The Return of Joe Rich is like the non-gangster gangster film, but is that really a bad thing?

The Return of Joe Rich
Director: Sam Auster
Release: TBD
Rating: TBD

The Return of Joe Rich is about the titular Joe Rich (Sam Witwer), a man facing financial problems, so he turns to his Uncle Dom (Armand Assante), a wise guy with connections, to get him into the life. This fanatic obsession with the life causes Joe to lose sight of what’s real in his life. More importantly, he puts himself and his best friend, Bernard (Joe Minoso) in a dangerous position when he turns his back on the only father figure in his life.

Writer/director Sam Auster knows his gangster films. Throughout, there are allusions to past gangster films, such as the Goodfellas-esque narration. There are also other allusions, such as Joe posing with his gun in front of a mirror a la Travis Bickle in Taxi Driver. The character Joe, however, is more like a fanboy of the life rather than feeling like a real character. Joe’s a caricature of what he believes to be a wise guy, fueled by his minor encounters with Dom’s friends growing up, but mostly by depictions of wise guys in media.

As for the direction of the film… Auster makes a few risky moves that didn’t quite hit their spots. The first was the non-linear storyline. Don’t get me wrong, I love looping plots that’ll keep me guessing, but it just didn’t fit the tone of the overall film. The other huge risk was the implementation of these on-screen interviews of elderly wise guys reminiscing on their experiences, which help frame the upcoming scenes.

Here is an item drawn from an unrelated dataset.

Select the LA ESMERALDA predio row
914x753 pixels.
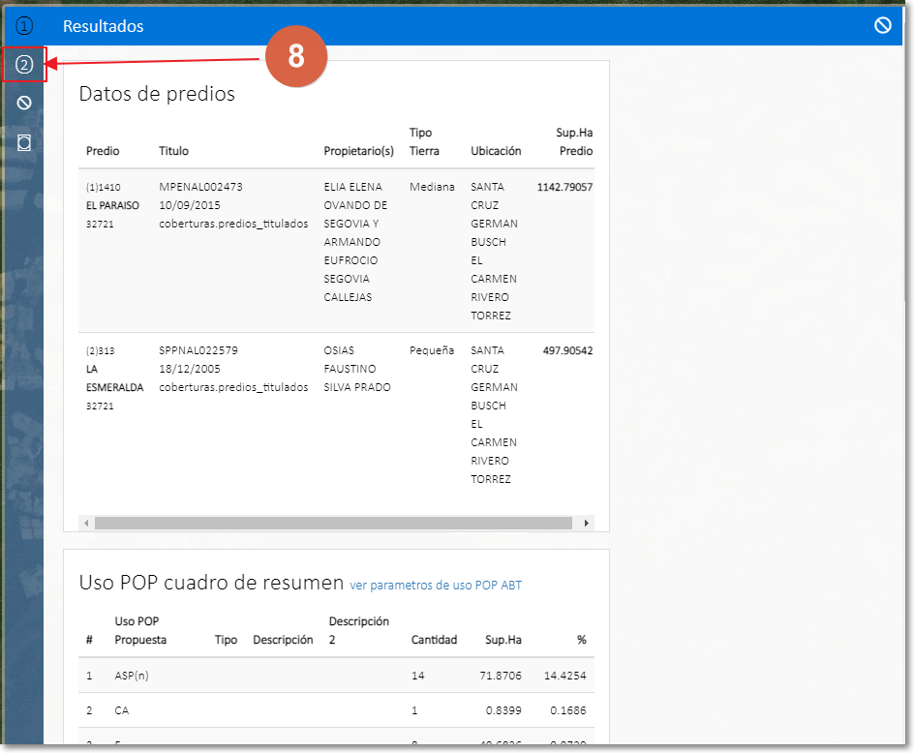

However, they gave the film this detached, confused direction, muddying the lines between film and documentary, but not in an interesting way.

Joe Rich is desperate to become a made man, yet because of his misguided glamorization of the life, he makes mistakes that prove costly. In that sense, Joe Rich serves to be an analogy for the film as a whole. The Return of Joe Rich makes an attempt at changing up the conventions of the gangster film with its “non-gangster” gangster film approach, but it just doesn’t work.